On a macrocosmic level, the consciousness of living—the dim awareness that we are alive for a moment on this planet as it spins, meaninglessly, around the cold and infinite galaxy—gives human beings "the status of a small god in nature," according to Ernest Becker: "Yet, at the same time, as the Eastern sages also knew, man is a worm and food for worms. This is the paradox: he is out of nature and hopelessly in it; he is dual, up in the stars and yet housed in a heart-pumping, breath-gasping body that once belonged to a fish and still has the gill marks to prove it ... Man is literally split in two: he has awareness of his own splendid uniqueness in that he sticks out of nature with a towering majesty, and yet he goes back into the ground a few feet in order blindly and dumbly to rot and disappear forever. It is a terrifying dilemma to be in and to have to live with" (Becker, 1973, p. 26).

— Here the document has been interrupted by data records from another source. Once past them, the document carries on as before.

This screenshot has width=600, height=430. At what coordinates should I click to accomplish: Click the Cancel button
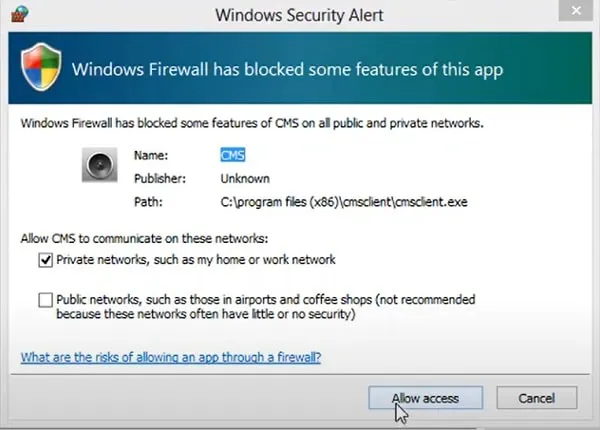tap(536, 398)
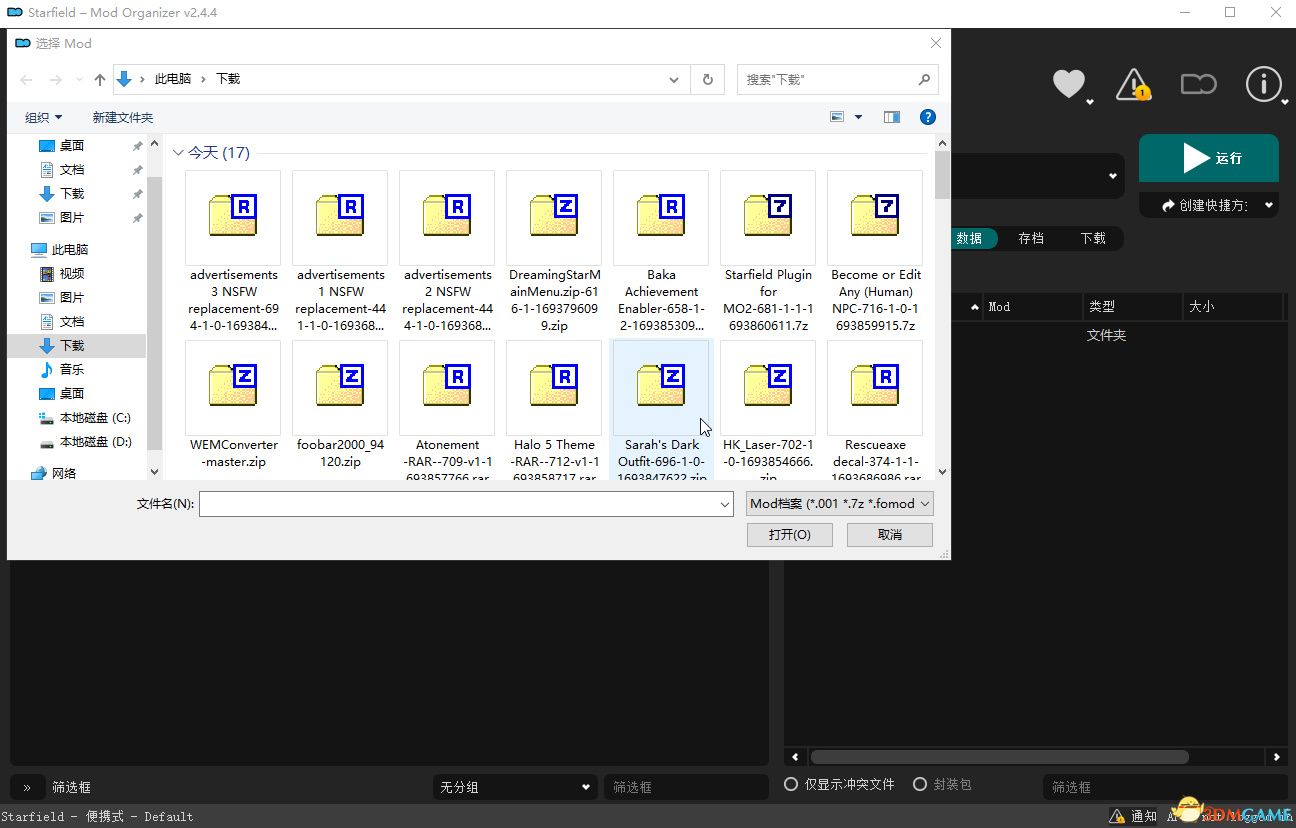Click the up-folder arrow in dialog
This screenshot has width=1296, height=828.
click(100, 79)
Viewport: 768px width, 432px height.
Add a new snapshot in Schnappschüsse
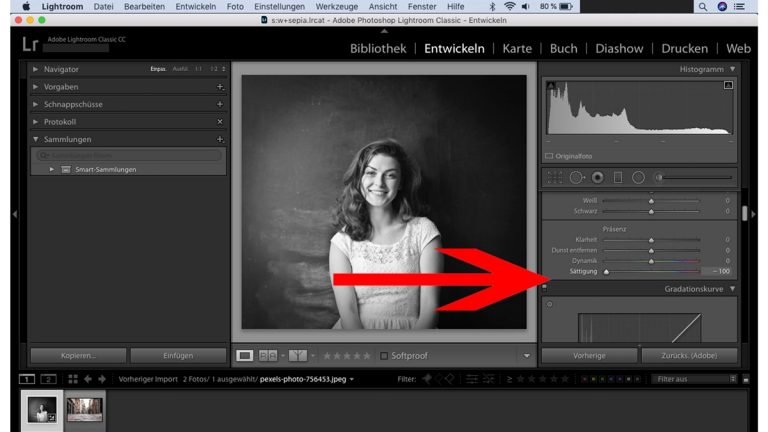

Through the influence of Ernest Becker's writings, Rank's eternal dialectic between "life fear and death fear" has been tested experimentally in Terror Management Theory by Skidmore College psychology professor Sheldon Solomon, University of Arizona psychology professor Jeff Greenberg, and University of Colorado at Colorado Springs psychology professor Tom Pyszczynski.

The American priest and theologian, Matthew Fox, founder of Creation Spirituality and Wisdom University, considers Rank to be one of the most important psychologists of the 20th century. See, especially, Fox's book, Creativity: Where the Divine and the Human Meet (Jeremy P. Tarcher, 2002), paperback: ISBN 1-58542-329-7.

Stanislav Grof, a founder of transpersonal psychology, based much of his work in prenatal and perinatal psychology on Rank's The Trauma of Birth (Kripal, 2007, pp. 249–269).

In 2008, the philosopher Maxine Sheets-Johnstone published The Roots of Morality (Pennsylvania State University Press), which contains an analysis of Rank's argument that "immortality ideologies" are an abiding human response to the painful riddle of death. Sheets-Johnstone compares Rank's thought to that of three major Western philosophers—René Descartes, Martin Heidegger and Jacques Derrida: "Because immortality ideologies were originally recognized and in fact so named by Rank, a close examination of his writings on the subject is not only apposite but is itself philosophically rewarding ... Rank was a Freudian dissident who, in introducing the concept of immortality ideologies, traced out historical and psychological roots of 'soul-belief' (Seelenglaube)... [My chapter] points up the extraordinary cogency of Rank's distinction between the rational and the irrational to the question of the human need for immortality ideologies" (Sheets-Johnstone, 2008, p. 64). Sheets-Johnstone concludes her book on a note reminiscent of Rank's plea for the human value of mutual love over arid intellectual insight: "Surely it is time for Homo sapiens sapiens to turn away from the pursuit of domination over all and to begin cultivating and developing its sapiential wisdom in the pursuit of caring, nurturing and strengthening that most precious muscle which is its heart" (ibid., pp. 405–06).

Today, Rank can be seen as one of the great pioneers in the fields of humanistic psychology, existential psychotherapy, Gestalt therapy and transpersonal psychology.